DESCRIPTION OF THE TASK: Your answer should be every line below that includes the word "with".

# # # # #

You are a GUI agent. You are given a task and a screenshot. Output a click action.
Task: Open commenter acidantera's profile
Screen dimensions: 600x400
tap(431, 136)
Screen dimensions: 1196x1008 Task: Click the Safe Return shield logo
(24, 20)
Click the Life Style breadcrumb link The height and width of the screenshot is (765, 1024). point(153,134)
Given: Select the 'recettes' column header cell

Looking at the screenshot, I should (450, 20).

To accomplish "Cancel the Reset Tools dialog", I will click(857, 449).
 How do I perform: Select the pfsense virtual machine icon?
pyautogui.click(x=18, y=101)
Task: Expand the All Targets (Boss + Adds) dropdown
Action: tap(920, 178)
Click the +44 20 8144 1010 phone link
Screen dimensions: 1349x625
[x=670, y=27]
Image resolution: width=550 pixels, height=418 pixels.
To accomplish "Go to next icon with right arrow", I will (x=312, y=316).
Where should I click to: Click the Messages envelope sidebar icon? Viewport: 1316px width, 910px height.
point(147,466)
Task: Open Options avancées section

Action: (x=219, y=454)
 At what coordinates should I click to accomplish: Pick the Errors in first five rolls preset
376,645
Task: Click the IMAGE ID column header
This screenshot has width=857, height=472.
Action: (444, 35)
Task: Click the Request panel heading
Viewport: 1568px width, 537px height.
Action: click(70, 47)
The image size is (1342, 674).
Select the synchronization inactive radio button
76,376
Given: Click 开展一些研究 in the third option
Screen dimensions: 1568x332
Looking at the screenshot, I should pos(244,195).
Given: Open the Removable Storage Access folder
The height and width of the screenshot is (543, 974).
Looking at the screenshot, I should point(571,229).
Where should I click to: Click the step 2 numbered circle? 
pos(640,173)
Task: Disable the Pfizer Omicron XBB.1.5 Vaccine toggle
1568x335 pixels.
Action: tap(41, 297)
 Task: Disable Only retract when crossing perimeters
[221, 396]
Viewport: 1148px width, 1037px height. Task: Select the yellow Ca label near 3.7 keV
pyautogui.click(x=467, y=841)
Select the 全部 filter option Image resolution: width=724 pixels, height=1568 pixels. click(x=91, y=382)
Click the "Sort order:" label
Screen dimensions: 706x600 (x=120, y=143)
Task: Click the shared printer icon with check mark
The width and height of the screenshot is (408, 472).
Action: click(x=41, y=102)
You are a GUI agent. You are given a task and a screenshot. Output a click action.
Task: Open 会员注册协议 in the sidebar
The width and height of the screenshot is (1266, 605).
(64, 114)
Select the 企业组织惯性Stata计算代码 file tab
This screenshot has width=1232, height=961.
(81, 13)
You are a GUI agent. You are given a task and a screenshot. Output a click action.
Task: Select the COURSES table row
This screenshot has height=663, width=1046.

# # # # #

ANSWER TO THE PROBLEM:
To accomplish "Go to next icon with right arrow", I will (x=312, y=316).
Task: Click the shared printer icon with check mark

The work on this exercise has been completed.